*SUPPLIED INFORMATION*.
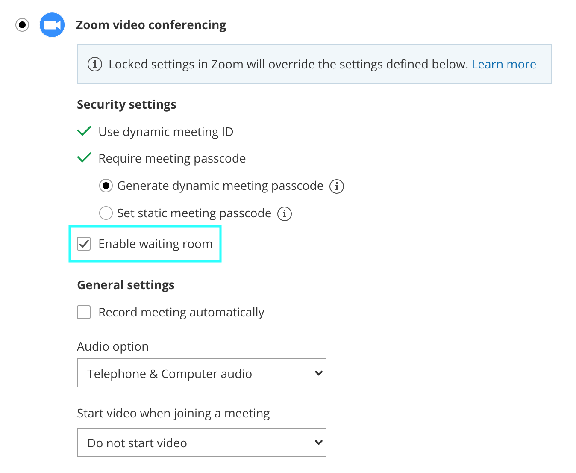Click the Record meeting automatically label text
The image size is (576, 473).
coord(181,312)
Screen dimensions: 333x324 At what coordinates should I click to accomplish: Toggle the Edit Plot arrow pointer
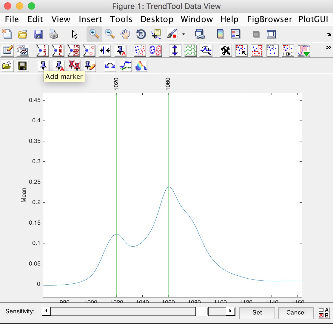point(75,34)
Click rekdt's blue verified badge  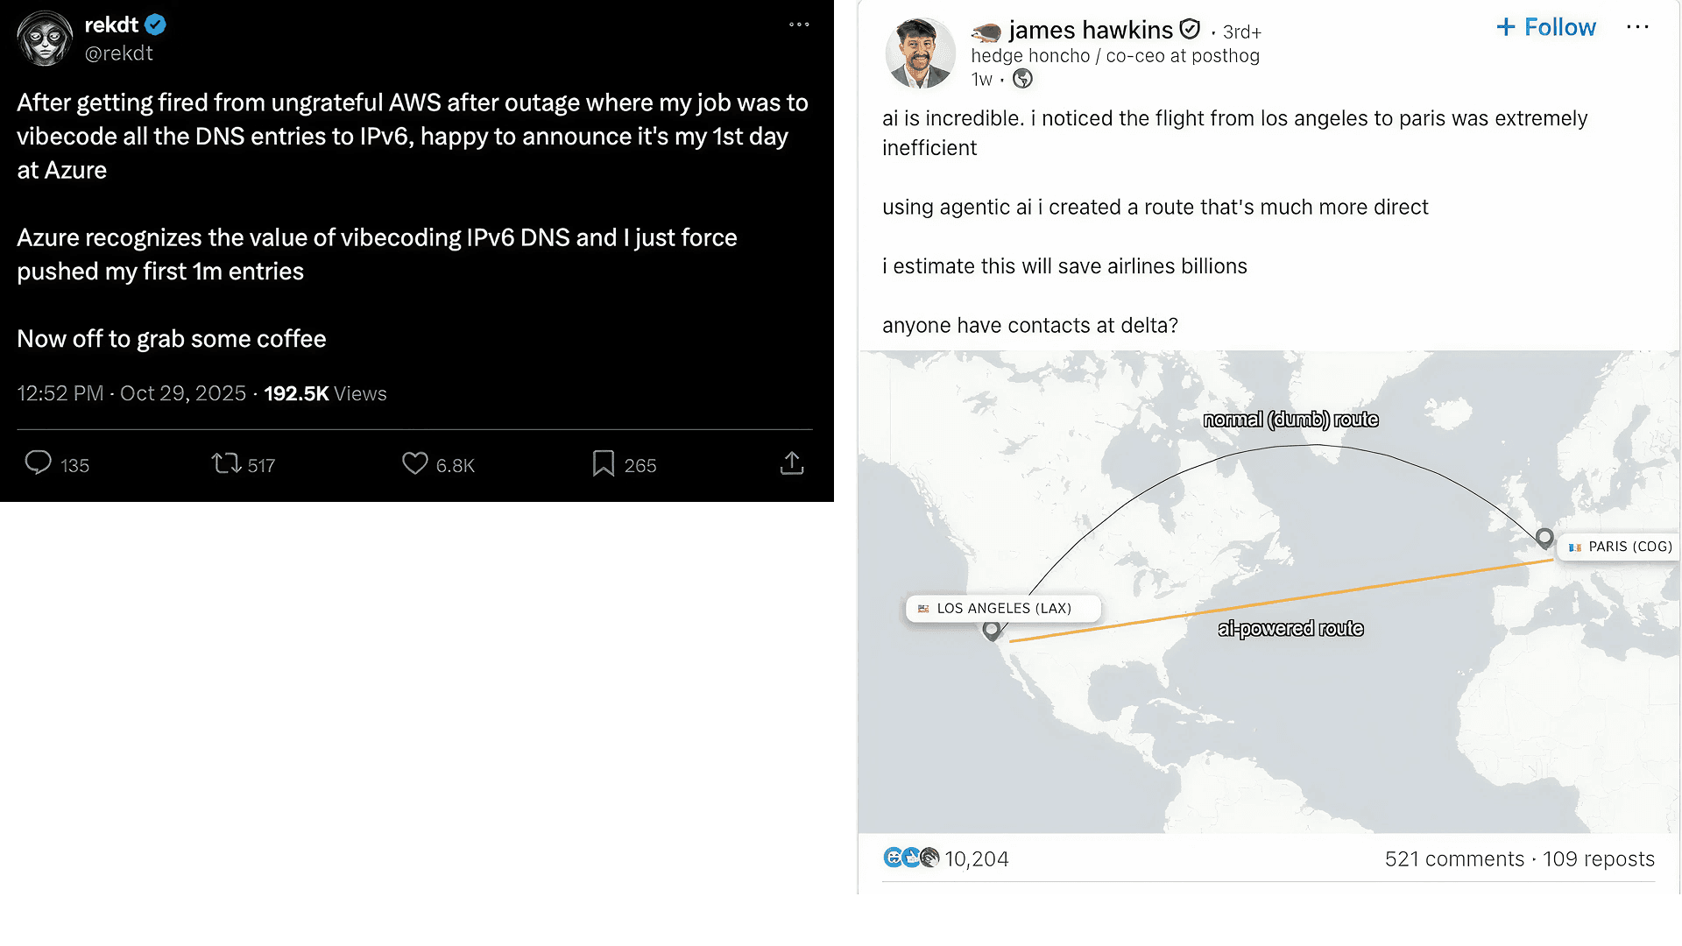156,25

* * *

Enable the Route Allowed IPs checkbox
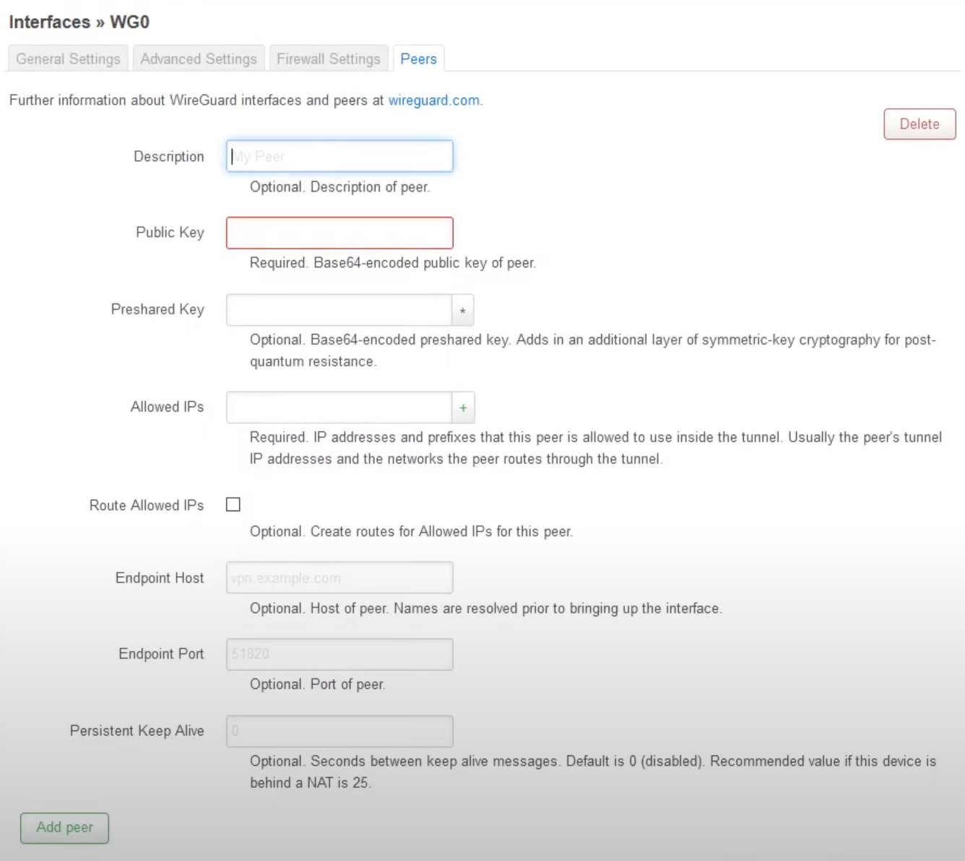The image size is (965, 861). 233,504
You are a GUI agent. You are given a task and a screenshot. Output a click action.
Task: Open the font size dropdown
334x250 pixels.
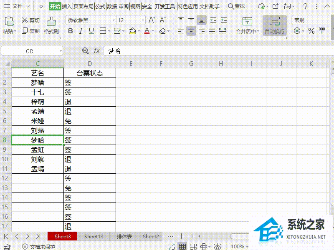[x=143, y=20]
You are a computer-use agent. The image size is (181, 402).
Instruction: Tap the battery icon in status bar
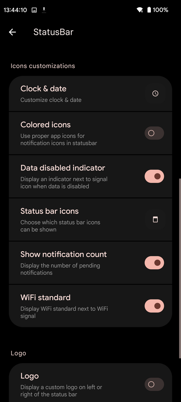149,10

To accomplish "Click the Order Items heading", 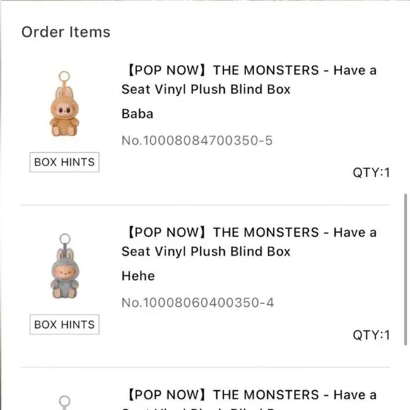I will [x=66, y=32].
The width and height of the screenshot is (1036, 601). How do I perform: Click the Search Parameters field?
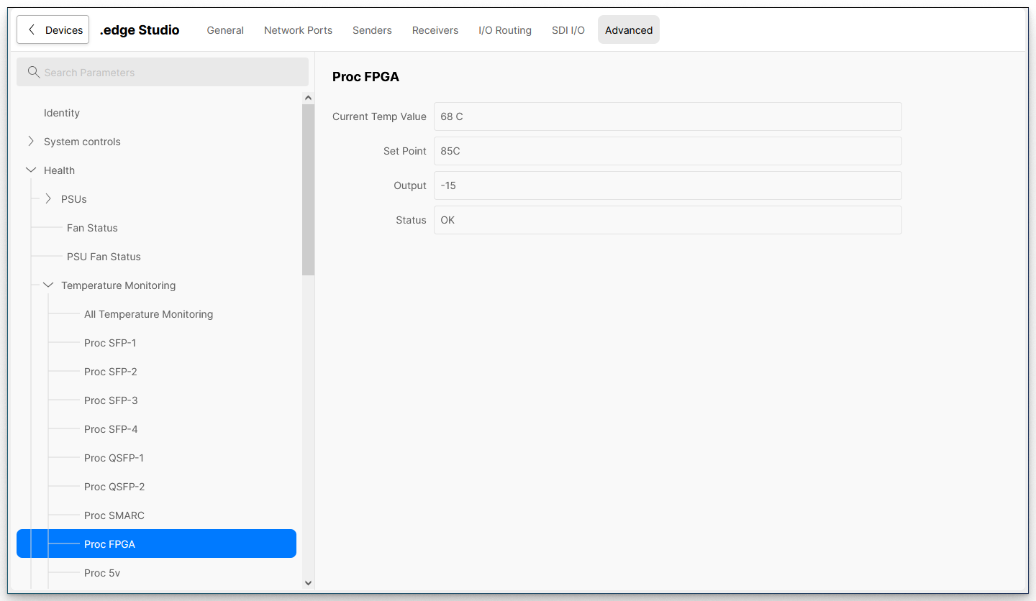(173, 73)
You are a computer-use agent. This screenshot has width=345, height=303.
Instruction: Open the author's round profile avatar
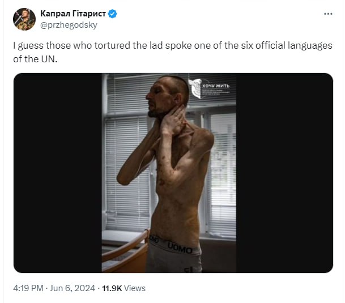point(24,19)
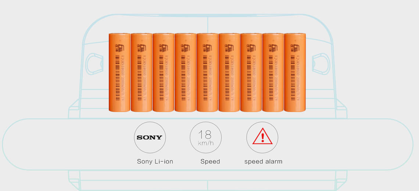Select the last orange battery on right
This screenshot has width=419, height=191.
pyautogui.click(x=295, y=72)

*EXERCISE*. Which lines of the listing include the string "agent"? Pull them out.

*RESULT OF THIS EXERCISE*.
You are a GUI agent. You are given a task and a screenshot. Output a click action.
You are a computer-use agent. The image size is (181, 402).
You are a computer-use agent. This screenshot has width=345, height=303.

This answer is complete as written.